> **DATA FOR ANALYSIS**
----

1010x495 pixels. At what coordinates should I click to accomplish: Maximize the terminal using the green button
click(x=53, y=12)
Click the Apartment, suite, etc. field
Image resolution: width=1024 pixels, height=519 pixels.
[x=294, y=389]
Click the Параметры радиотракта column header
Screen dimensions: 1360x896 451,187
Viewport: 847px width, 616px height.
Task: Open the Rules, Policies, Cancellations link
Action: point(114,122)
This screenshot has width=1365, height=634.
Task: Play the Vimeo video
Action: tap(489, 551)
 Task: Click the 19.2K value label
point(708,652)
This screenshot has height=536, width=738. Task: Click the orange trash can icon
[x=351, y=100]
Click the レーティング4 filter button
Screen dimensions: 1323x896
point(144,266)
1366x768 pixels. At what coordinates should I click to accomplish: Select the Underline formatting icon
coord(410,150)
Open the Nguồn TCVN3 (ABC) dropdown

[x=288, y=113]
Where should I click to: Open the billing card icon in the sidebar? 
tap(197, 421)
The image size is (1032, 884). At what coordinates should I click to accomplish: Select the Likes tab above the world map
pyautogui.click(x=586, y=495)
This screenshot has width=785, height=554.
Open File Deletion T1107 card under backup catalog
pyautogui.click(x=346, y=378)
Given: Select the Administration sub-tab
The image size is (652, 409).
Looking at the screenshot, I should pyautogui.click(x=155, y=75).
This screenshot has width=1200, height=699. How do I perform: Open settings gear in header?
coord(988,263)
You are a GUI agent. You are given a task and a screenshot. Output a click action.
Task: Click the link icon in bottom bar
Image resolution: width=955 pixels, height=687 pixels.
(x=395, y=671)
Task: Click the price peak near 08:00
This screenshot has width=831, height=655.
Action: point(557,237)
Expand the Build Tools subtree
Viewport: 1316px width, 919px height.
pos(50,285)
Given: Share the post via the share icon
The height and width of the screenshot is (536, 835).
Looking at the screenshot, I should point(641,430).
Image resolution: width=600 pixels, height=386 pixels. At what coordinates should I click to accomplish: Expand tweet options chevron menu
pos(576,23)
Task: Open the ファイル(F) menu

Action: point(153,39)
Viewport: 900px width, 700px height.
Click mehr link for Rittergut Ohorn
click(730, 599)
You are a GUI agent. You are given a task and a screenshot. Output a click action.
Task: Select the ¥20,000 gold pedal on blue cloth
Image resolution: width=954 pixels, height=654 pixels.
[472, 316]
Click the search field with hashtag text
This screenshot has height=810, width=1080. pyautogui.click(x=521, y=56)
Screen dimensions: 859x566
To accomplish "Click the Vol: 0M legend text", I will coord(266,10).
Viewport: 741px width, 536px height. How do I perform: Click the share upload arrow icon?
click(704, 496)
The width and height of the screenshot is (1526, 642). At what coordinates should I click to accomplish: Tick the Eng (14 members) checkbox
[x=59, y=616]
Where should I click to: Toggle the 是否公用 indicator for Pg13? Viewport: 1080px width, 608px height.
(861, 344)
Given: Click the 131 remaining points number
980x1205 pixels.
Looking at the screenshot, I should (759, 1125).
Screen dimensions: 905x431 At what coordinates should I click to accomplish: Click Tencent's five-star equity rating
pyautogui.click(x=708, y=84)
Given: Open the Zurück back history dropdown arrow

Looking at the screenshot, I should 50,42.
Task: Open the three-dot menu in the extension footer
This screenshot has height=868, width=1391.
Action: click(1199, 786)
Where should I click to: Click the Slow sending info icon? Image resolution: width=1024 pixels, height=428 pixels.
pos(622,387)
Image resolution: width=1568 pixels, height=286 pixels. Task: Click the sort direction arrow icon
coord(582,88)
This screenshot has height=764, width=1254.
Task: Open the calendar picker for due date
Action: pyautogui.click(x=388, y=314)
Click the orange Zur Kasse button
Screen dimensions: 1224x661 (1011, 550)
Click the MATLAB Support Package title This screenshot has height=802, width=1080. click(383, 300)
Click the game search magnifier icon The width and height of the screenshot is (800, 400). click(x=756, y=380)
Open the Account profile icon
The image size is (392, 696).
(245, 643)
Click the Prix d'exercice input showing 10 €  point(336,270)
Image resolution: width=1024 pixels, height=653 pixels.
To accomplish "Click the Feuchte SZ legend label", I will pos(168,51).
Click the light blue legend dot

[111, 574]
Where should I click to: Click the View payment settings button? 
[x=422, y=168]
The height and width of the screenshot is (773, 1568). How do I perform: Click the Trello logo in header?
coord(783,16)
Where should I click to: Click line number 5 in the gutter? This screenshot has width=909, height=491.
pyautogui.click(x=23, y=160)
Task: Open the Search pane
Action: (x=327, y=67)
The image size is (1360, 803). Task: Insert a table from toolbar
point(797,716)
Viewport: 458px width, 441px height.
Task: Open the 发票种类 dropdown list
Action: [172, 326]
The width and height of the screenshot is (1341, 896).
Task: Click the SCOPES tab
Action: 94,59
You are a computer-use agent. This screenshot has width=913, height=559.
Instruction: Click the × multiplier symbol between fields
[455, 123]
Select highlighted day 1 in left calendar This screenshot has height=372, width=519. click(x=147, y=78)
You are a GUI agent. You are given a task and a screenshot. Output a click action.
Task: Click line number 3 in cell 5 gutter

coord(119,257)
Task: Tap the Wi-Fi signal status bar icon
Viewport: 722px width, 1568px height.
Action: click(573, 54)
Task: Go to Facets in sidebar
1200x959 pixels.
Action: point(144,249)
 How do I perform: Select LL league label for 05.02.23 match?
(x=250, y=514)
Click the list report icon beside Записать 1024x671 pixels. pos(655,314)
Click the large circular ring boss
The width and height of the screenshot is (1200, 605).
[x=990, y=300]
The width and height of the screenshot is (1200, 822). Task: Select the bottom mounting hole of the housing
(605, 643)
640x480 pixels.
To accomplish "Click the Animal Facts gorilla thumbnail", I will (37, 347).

----

> **TASK DESCRIPTION**
Lines from the one with "Task: Go to Facets in sidebar" through the last line of the listing above: return these exactly, and nothing else.

> **EXPECTED ANSWER**
Task: Go to Facets in sidebar
1200x959 pixels.
Action: point(144,249)
 How do I perform: Select LL league label for 05.02.23 match?
(x=250, y=514)
Click the list report icon beside Записать 1024x671 pixels. pos(655,314)
Click the large circular ring boss
The width and height of the screenshot is (1200, 605).
[x=990, y=300]
The width and height of the screenshot is (1200, 822). Task: Select the bottom mounting hole of the housing
(605, 643)
640x480 pixels.
To accomplish "Click the Animal Facts gorilla thumbnail", I will (37, 347).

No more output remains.